Data pihak Bank Indonesia (BI) menunjukkan posisi cadangan devisa per akhir September 2023 mencapai US$134,9 miliar, nilai tersebut turun dari bulan sebelumnya US$137,1 miliar.
Menurut Gubernur BI, Perry Warjiyo dalam konferensi pers Komite Stabilitas Sistem Keuangan (KSSK), Jumat (03/11/2023) mengatakan, penurunan cadangan devisa terjadi karena kebutuhan untuk menahan tekanan global.
Tekanan global yang dimaksud Perry Warjiyo yaitu pertumbuhan ekonomi pada 2023 diprakirakan sebesar 2,9 persen dan melambat menjadi 2,8 persen.
Kemudian, lanjut dia, pada 2024 dengan kecenderungan risiko yang lebih rendah. Ekonomi Amerika Serikat (AS) pada 2023 masih tumbuh kuat, terutama ditopang oleh konsumsi rumah tangga dan sektor jasa yang berorientasi domestik.
Sedangkan ekonomi Tiongkok melambat, lantaran dipengaruhi oleh pelemahan konsumsi dan penurunan pada kinerja sektor properti.
“Dulu naik sampai US$ 139 miliar cadev saat inflow besar dan ekspor kita besar seperti itu, nah kita gunakan saat tentu saja ada tekanan-tekanan global seperti ini ya wajar itu adalah penurunan,” terang Perry Warjiyo dikutip dari cnbc.
Meningkatnya ketegangan geopolitik, kata Perry Warjiyo, akan mendorong harga energi dan pangan meningkat, sehingga mengakibatkan tetap angka inflasi global tetap tinggi.
Untuk mengendalikan inflasi, katanya, suku bunga kebijakan moneter di negara maju termasuk Federal Funds Rate (FFR), diprakirakan akan tetap bertahan tinggi dalam jangka waktu yang lebih lama (higher for longer).
Sementara kenaikan suku bunga global diperkirakan akan diikuti pada tenor jangka panjang, dengan kenaikan yield obligasi Pemerintah negara maju, khususnya AS (US Treasury), akibat peningkatan kebutuhan pembiayaan utang Pemerintah, dan kenaikan premi risiko jangka panjang (term-premia).
Berbagai perkembangan tersebut mendorong pembalikan arus modal dari negara Emerging Market Economies (EMEs) ke negara maju, dan ke aset yang lebih likuid, lalu mengakibatkan dolar AS menguat secara tajam terhadap berbagai mata uang dunia.
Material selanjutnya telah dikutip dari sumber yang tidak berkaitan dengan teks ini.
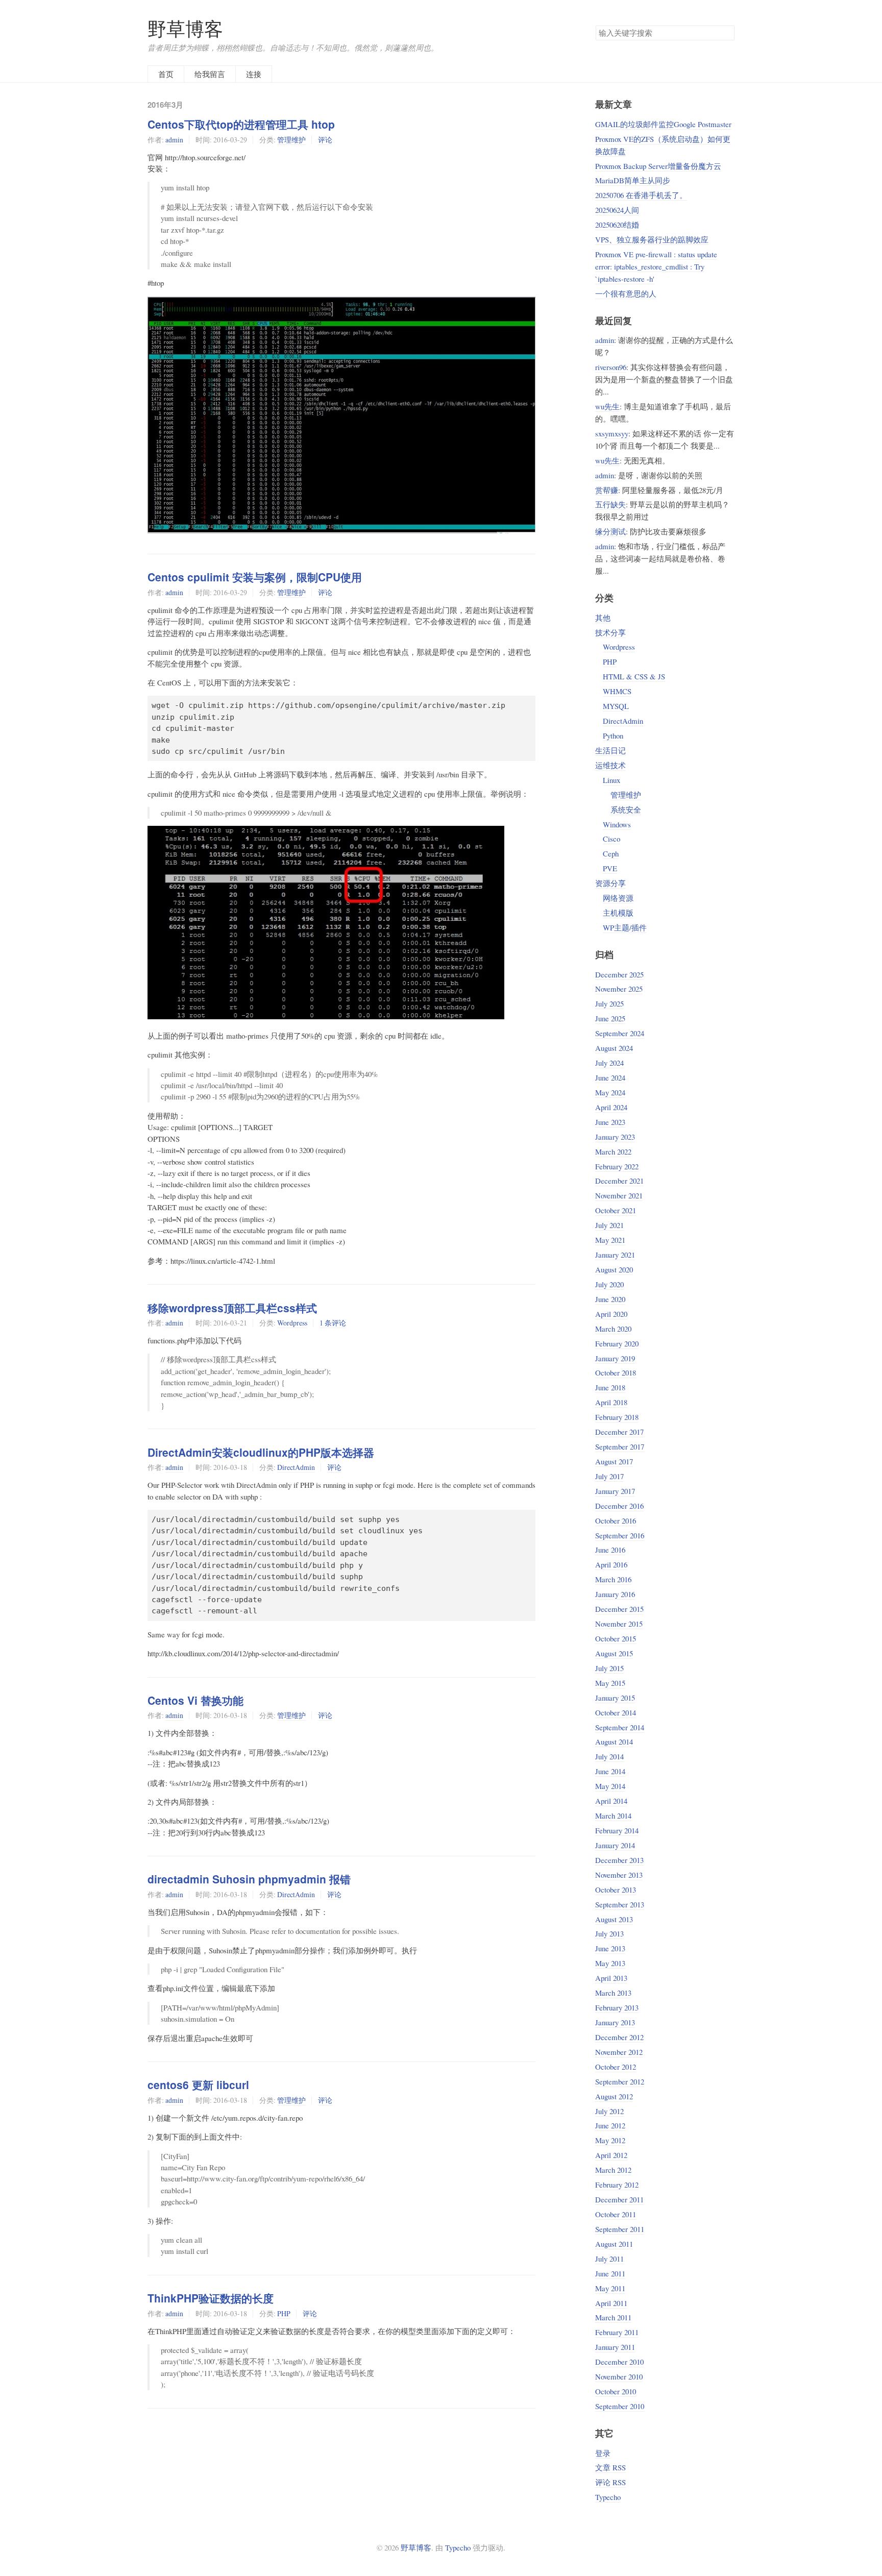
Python (613, 735)
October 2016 (615, 1520)
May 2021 (610, 1240)
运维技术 (610, 765)
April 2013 (611, 1978)
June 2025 (610, 1018)
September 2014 (619, 1727)
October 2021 (615, 1210)
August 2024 (614, 1048)
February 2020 (617, 1343)
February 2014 (617, 1830)
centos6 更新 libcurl (198, 2084)
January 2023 (615, 1137)
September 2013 (619, 1904)
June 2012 (610, 2125)
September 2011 (619, 2229)
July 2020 (609, 1284)
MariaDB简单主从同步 (632, 180)
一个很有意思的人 (625, 293)
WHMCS (617, 691)
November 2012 (619, 2052)
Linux (611, 780)
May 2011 (610, 2288)
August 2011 (614, 2244)
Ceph (611, 853)
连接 (253, 74)
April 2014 (611, 1801)
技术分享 (610, 632)
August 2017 (614, 1461)
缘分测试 (610, 531)
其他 (602, 617)
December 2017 (619, 1432)
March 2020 (613, 1328)
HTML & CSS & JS (634, 676)
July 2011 (609, 2258)
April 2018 (611, 1402)
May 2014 (610, 1786)
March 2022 (613, 1151)
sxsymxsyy (611, 433)
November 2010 (619, 2376)
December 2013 (619, 1860)
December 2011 (619, 2199)
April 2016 (611, 1564)
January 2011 (615, 2347)
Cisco (611, 838)
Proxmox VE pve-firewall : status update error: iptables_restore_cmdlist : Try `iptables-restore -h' (656, 266)
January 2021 (615, 1254)
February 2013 (617, 2007)
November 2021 (619, 1195)
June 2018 (610, 1387)
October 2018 (615, 1372)
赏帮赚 (606, 490)
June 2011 (610, 2273)
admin (174, 139)
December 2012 (619, 2037)
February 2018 (617, 1417)
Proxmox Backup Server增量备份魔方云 (658, 166)
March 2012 (613, 2170)
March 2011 (613, 2317)
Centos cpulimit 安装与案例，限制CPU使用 (255, 576)
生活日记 (610, 750)
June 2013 (610, 1948)
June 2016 (610, 1549)
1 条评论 (333, 1323)
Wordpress (292, 1323)
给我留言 (209, 74)
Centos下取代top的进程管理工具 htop (241, 124)
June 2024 (610, 1077)
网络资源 (618, 898)
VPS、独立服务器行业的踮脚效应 (651, 239)
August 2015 (614, 1653)
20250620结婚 (617, 224)
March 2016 (613, 1579)
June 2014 (610, 1771)
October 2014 (615, 1712)
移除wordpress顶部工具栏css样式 (232, 1307)
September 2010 (619, 2406)
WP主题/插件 (625, 927)
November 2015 (619, 1623)
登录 (602, 2453)
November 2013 (619, 1875)
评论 (325, 139)
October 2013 (615, 1889)
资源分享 (610, 883)
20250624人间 (617, 210)
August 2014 (614, 1741)
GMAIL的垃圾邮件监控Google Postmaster (663, 124)
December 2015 (619, 1609)
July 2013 (609, 1933)
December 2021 (619, 1180)
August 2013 (614, 1919)
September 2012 (619, 2081)
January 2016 (615, 1594)
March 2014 (613, 1815)
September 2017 (619, 1446)
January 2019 (615, 1358)
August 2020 (614, 1269)
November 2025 (619, 989)
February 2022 (617, 1166)
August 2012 (614, 2096)
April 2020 (611, 1314)
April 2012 (611, 2155)
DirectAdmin (296, 1467)
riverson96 (610, 367)
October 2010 (615, 2391)
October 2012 (615, 2067)
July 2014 (609, 1756)
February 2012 (617, 2184)
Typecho (608, 2497)
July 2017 (609, 1476)
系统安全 (625, 809)
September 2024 (619, 1033)
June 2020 (610, 1299)
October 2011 (615, 2214)
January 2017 (615, 1491)
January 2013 (615, 2022)
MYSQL (616, 706)
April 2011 (611, 2303)
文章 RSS (610, 2467)
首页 (166, 74)
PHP (283, 2313)
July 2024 (609, 1063)
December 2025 (619, 974)
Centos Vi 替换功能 (195, 1700)
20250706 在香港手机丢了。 (641, 195)
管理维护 (291, 139)
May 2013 (610, 1963)
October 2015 (615, 1638)
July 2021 (609, 1225)
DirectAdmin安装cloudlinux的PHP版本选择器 (261, 1452)
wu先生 (607, 406)
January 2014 (615, 1845)
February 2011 (617, 2332)
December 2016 (619, 1506)
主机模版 (618, 912)
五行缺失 (610, 504)
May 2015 (610, 1683)
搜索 (726, 33)
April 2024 (611, 1107)
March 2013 (613, 1993)
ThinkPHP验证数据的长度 (211, 2297)
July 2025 (609, 1003)
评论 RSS (610, 2482)
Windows (617, 824)
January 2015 (615, 1697)
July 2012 (609, 2111)
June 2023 (610, 1122)
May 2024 (610, 1092)
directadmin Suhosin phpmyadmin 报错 (249, 1878)
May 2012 (610, 2140)
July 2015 (609, 1668)
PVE (610, 868)
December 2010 (619, 2362)
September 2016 (619, 1535)
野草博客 (185, 28)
Rupiah sempat melemah tajam. Dolar AS bahkan nyaris menembus level Rp16.000. Meskipun dibandingkan dengan banyak negara lain, pelemahan rupiah tergolong masih cukup rendah
Perry Warjiyo juga menegaskan, pihaknya tetap berupaya untuk mendorong peningkatan cadangan devisa dengan implementasi kebijakan devisa hasil ekspor (DHE).
“DHE SDA sudah juga membantu peningkatan cadangan devisa karena term deposit valas yang dipasson dari ekspor ke BI US$ 1,9 miliar belum semua karena memang PP 36 2023 itu kemarin kan efektifnya adalah November dan untuk melihat itu jangka waktu 3 bulan mari kita lihat kembali,” ungkap Perry Warjiyo.
Posisi cadangan devisa tersebut setara dengan pembiayaan 6,1 bulan impor atau 6,0 bulan impor, dan pembayaran utang luar negeri pemerintah, serta berada di atas standar kecukupan internasional sekitar 3 bulan impor.
“Ketahanan kita akan kuat termasuk juga cadev kita lebih dari cukup,” tutupnya.